In summary, the literature survey covers various approaches for depression detection, sentiment analysis, and opinion monitoring using social media data. These studies explore different techniques, including deep learning, sentiment classification models, LSTM-RNN, attention mechanisms, and machine learning algorithms, to analyze textual data and identify indicators of depression or sentiment patterns related to specific events like COVID-19. Overall, these research works contribute to understanding public sentiment and mental health monitoring through social media analysis.
The uniqueness of this research lies in its emphasis on utilizing current public opinion data rather than relying on outdated repositories. By monitoring the thoughts and sentiments expressed by the public, authorities can gain valuable insights for making well-informed decisions and improving their services. To collect the necessary data, we utilized tweets from the Twitter API, leveraging developer account keys. Our approach involved a hybrid model that combines BERT and CNN models, which we compared against transformer models like Albert and DistilBERT.
The proposed frame work of this study shown in Fig.1, presents a pioneering approach in which we acquire the dataset by gathering tweets from the Twitter API, utilizing developer account keys. The primary objective is to detect signs of depression within these tweets, for which we employ the VADER algorithm. This algorithm classifies the tweets into positive, negative, or neutral categories based on their polarity scores, allowing us to identify potentially depressive content.

Fig.1. Proposed Framework
To construct models, we propose a novel hybrid approach that combines BERT-CNN. This hybrid model harnesses the strengths of both BERT (Bidirectional Encoder Representations from Transformers) and CNN (Convolutional Neural Network) architectures. We compare the performance of our hybrid model with other transformer models such as Albert and DistilBERT, commonly used in natural language processing tasks.
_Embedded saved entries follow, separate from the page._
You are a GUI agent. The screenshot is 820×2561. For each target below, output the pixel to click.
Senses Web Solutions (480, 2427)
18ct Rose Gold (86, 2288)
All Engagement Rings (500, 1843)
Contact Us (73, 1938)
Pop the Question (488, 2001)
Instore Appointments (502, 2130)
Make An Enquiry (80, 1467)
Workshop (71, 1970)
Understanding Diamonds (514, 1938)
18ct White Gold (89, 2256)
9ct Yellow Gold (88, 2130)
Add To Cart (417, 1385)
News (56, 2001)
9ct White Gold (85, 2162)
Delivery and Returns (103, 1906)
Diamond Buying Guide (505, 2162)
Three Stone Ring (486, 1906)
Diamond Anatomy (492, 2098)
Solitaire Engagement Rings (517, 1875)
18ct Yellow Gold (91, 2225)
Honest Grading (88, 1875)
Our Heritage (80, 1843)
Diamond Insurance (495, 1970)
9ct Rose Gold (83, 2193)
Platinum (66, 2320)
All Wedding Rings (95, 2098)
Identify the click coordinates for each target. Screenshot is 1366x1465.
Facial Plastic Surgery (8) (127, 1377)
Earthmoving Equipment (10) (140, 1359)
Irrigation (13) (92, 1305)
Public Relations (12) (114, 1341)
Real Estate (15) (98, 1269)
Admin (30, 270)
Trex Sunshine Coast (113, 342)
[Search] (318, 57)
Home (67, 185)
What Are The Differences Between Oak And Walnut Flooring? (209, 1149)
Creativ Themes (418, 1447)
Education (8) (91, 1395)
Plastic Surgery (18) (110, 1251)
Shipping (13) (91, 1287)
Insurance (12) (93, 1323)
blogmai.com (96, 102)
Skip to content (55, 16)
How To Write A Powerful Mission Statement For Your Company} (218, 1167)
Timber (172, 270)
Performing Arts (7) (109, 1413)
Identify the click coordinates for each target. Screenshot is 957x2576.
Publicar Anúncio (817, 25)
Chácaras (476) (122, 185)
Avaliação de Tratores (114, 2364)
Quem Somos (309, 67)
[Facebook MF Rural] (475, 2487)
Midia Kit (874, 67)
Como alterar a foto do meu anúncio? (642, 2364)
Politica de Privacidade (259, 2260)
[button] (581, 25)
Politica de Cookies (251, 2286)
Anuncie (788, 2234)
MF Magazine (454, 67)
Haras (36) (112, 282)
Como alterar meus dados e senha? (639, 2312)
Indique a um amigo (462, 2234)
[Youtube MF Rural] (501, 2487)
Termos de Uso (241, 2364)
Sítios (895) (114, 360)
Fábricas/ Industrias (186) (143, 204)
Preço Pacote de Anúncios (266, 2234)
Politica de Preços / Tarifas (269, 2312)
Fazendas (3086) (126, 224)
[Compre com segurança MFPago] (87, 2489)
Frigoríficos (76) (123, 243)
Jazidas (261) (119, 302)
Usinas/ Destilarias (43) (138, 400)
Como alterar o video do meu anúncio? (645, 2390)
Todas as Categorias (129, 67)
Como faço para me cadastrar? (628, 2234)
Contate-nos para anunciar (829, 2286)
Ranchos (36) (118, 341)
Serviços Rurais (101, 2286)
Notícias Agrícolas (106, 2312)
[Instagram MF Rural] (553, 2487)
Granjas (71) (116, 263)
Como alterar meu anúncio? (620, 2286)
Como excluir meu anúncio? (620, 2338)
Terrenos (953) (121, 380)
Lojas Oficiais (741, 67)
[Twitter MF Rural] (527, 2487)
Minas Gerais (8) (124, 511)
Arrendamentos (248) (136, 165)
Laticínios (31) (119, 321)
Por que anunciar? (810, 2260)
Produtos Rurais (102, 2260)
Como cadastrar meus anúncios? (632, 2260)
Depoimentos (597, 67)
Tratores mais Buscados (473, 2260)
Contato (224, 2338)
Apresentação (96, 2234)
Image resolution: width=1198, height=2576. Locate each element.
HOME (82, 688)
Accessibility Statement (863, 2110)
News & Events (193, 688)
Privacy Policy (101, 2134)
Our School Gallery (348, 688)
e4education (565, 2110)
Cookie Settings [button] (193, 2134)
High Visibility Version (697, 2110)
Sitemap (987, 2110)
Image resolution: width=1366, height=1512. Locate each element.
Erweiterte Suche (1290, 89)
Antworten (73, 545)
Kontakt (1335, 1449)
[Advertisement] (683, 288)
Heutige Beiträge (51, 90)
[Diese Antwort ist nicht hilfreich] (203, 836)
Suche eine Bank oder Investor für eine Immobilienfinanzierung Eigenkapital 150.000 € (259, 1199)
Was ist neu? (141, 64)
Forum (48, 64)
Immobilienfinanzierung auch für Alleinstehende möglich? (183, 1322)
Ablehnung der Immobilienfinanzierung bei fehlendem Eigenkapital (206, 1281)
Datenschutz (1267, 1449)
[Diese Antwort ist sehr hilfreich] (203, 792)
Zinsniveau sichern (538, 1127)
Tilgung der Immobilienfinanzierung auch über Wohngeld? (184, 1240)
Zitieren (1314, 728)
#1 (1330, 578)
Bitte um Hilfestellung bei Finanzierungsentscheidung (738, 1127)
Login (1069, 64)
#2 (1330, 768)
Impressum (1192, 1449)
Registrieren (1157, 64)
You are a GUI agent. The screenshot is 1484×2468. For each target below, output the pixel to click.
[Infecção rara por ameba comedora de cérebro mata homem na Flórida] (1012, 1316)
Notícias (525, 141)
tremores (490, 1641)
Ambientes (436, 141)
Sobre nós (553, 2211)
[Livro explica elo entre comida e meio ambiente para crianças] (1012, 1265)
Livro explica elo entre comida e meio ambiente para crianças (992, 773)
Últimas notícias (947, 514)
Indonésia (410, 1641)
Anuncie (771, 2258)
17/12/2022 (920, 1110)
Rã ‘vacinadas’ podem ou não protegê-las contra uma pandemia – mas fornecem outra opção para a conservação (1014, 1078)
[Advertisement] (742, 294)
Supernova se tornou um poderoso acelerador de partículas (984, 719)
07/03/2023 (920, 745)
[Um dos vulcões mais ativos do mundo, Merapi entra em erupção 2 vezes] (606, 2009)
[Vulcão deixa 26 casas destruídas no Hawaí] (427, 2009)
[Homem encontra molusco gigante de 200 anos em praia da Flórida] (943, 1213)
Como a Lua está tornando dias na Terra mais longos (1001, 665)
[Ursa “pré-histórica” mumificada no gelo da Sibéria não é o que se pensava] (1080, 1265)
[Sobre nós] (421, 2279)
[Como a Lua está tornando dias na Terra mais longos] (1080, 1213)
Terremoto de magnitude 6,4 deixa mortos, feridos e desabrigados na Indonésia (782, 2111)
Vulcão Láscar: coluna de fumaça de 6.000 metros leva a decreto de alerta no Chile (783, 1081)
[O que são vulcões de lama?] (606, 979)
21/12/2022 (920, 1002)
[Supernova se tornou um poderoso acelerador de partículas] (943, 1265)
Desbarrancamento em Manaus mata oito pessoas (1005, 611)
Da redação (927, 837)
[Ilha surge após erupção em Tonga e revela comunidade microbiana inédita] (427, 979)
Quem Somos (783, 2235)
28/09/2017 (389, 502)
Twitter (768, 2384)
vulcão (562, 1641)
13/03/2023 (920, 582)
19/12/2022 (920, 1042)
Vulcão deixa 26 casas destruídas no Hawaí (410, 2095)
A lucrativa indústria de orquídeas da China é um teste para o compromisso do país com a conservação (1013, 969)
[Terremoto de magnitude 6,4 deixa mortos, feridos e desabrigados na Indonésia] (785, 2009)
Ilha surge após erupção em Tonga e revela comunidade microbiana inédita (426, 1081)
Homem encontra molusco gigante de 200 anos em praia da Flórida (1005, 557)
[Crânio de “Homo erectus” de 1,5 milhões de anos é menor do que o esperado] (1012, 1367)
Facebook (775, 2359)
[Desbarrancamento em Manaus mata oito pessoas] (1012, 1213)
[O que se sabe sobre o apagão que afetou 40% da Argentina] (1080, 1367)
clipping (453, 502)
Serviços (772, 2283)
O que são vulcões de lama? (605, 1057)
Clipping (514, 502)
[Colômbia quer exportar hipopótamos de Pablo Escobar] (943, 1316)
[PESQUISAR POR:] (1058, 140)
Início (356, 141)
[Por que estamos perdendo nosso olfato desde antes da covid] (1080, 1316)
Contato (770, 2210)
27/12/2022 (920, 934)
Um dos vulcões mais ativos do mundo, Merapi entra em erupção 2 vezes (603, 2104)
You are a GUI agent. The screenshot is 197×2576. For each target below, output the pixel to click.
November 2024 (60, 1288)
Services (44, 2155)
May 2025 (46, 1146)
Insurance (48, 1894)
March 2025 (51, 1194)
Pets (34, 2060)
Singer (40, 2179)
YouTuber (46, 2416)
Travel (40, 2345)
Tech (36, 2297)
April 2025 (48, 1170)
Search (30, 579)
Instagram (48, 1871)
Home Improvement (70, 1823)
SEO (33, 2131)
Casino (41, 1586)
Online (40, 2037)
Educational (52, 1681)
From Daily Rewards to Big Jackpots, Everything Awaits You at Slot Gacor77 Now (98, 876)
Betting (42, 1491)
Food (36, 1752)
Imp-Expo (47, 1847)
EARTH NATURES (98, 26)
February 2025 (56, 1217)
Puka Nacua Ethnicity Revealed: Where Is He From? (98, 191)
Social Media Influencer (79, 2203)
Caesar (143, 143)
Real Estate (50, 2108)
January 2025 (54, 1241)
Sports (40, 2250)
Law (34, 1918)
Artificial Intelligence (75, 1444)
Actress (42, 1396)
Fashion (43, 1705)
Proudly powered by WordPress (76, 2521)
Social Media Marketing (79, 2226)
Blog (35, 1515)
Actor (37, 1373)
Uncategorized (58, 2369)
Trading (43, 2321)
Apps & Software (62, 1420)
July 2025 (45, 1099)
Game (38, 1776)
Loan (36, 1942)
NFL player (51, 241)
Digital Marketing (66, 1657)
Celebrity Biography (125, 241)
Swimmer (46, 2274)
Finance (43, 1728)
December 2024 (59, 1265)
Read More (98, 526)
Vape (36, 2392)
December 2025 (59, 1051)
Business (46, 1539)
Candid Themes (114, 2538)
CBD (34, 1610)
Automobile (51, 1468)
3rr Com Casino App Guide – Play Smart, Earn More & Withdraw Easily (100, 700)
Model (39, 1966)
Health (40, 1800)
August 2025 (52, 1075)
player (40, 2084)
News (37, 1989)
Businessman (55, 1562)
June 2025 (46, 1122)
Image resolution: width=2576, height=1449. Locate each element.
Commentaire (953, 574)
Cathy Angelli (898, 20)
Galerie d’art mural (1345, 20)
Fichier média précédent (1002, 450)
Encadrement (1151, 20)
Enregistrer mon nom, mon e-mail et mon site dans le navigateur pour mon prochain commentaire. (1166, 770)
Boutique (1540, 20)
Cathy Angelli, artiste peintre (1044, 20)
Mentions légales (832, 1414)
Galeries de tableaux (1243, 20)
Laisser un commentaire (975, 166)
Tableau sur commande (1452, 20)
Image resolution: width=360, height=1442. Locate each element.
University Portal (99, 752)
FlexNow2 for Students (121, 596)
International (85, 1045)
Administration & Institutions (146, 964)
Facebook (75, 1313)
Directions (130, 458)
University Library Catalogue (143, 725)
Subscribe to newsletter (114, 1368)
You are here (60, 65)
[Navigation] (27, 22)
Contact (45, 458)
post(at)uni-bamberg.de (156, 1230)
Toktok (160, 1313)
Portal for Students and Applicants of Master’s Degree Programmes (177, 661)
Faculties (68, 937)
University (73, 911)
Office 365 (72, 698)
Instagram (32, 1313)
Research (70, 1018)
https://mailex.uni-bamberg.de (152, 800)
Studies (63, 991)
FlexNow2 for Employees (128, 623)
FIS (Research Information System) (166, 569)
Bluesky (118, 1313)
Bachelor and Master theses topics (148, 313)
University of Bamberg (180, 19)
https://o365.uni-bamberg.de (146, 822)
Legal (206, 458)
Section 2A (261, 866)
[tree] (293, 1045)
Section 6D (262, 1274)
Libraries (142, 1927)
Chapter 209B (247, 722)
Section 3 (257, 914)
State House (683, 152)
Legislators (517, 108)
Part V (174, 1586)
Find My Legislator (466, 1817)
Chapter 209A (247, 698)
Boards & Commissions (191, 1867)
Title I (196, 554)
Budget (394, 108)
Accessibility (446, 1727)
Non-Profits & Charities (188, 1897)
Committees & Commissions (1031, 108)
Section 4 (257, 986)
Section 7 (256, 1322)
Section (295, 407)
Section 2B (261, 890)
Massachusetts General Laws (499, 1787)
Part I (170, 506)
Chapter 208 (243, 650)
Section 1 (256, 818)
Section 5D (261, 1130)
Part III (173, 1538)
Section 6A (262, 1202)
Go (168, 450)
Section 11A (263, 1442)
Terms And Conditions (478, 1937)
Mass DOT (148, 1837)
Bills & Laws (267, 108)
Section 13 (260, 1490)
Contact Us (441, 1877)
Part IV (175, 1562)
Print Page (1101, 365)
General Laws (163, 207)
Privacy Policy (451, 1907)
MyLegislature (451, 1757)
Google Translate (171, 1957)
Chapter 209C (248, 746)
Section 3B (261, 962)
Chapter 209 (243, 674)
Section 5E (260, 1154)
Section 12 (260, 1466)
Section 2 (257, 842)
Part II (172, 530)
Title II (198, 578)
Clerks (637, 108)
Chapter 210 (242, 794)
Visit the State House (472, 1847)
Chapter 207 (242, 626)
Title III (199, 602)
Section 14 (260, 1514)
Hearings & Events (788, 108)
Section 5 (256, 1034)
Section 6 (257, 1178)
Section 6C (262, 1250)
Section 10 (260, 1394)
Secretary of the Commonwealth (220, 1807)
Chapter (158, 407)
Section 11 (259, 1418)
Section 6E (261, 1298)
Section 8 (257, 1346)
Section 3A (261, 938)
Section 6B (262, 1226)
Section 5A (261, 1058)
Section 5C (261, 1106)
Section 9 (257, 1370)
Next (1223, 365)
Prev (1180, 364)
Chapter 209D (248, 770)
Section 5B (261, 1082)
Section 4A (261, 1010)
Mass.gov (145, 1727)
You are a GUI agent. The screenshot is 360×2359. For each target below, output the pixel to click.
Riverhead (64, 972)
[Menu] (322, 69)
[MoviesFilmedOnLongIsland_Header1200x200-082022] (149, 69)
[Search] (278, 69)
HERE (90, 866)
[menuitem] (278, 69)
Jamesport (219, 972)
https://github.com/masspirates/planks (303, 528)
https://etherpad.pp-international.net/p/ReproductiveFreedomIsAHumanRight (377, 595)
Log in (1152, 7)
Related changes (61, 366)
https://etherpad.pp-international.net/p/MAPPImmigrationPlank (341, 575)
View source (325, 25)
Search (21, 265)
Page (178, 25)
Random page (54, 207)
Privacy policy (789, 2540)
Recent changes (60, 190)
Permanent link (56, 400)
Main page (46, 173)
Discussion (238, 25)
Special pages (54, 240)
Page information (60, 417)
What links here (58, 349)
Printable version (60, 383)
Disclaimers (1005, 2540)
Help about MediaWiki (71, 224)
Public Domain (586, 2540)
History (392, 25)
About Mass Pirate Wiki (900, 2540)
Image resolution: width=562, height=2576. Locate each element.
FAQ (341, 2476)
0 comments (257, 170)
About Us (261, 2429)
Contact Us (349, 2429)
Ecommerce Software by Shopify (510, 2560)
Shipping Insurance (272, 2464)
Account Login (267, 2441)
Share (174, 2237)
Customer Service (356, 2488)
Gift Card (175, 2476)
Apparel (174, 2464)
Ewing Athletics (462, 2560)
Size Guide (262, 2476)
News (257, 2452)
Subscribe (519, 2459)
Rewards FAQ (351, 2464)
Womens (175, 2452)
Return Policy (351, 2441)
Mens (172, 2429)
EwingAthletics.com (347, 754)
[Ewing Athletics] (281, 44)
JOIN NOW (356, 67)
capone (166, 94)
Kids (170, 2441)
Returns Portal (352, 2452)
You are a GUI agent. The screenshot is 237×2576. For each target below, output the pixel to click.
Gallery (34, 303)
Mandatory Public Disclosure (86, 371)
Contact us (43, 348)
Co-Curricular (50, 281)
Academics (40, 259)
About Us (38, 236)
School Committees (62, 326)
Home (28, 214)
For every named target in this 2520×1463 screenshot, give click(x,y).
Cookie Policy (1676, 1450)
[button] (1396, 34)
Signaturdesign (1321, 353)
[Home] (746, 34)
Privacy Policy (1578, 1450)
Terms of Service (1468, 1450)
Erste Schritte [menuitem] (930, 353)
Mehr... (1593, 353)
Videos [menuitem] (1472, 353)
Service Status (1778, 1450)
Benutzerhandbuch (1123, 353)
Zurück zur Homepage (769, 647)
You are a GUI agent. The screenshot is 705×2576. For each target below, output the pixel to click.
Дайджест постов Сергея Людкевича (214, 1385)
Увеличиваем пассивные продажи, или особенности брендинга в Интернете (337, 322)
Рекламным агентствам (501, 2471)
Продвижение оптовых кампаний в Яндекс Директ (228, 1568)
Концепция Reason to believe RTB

To ensure real-time data acquisition, we implement a live streaming mechanism using the tweepy package. This allows us to continuously gather and process the tweets, ensuring that we are working with the most recent data available. By adopting this comprehensive approach, integrating data collection through the Twitter API, applying the
VADER algorithm for depression detection, proposing a hybrid BERT-CNN model, and incorporating live streaming capabilities, our study offers a novel framework for analyzing mental health-related content on social media platforms.
3. Methodology
The proposed methodology plays a crucial role in facilitating the achievement of the research objectives outlined in the study. Here's how each aspect of the methodology contributes to addressing the research objectives:
-
i. Data Collection from Twitter: The use of Twitter's API to collect mental health-related data focusing on depression-related keywords directly addresses the objective of gathering relevant data from social media platforms. By specifically targeting depression-related content on Twitter, the study ensures that the collected data is aligned with the research focus.
-
ii. Preprocessing Steps: The preprocessing steps, including the removal of stop words, special characters, and unnecessary spaces, ensure that the collected data is clean and standardized, making it suitable for analysis. This step contributes to the objective of preparing the data in a format suitable for analysis, thereby enhancing the quality and consistency of the dataset.
-
iii. Model Selection: The study employs various Transformer models, including DistilBERT, Albert, and a hybrid BERT-CNN model, for analysis. Each model is chosen based on its capability to capture contextual relationships and semantic representations within text data. By utilizing a diverse set of models, the study aims to assess their performance in classifying depression-related tweets, thereby addressing the objective of evaluating different approaches for analyzing mental health-related social media data.
-
iv. Sentiment Analysis Techniques: The study leverages sentiment analysis techniques to gain insights into individuals' mental states and well-being. By analyzing the sentiment expressed in tweets, the study aims to identify indicators of depression and understand patterns related to mental health. This directly aligns with the objective of using sentiment analysis to understand individuals' mental states and well-being.
-
v. Evaluation of Model Performance: The performance of each model, including accuracy rates and classification metrics, is evaluated to determine the most effective approach for analyzing depression-related discussions on Twitter. This assessment directly contributes to the objective of comparing different Transformer models and identifying the best-performing model for the task.
Overall, the proposed methodology provides a structured approach to gathering, preprocessing, and analyzing social media data related to depression. By systematically implementing each step of the methodology, the study aims to achieve its research objectives of understanding and analyzing mental health-related discussions on Twitter, evaluating different approaches for sentiment analysis, and identifying opportunities for leveraging social media data for mental health assessment.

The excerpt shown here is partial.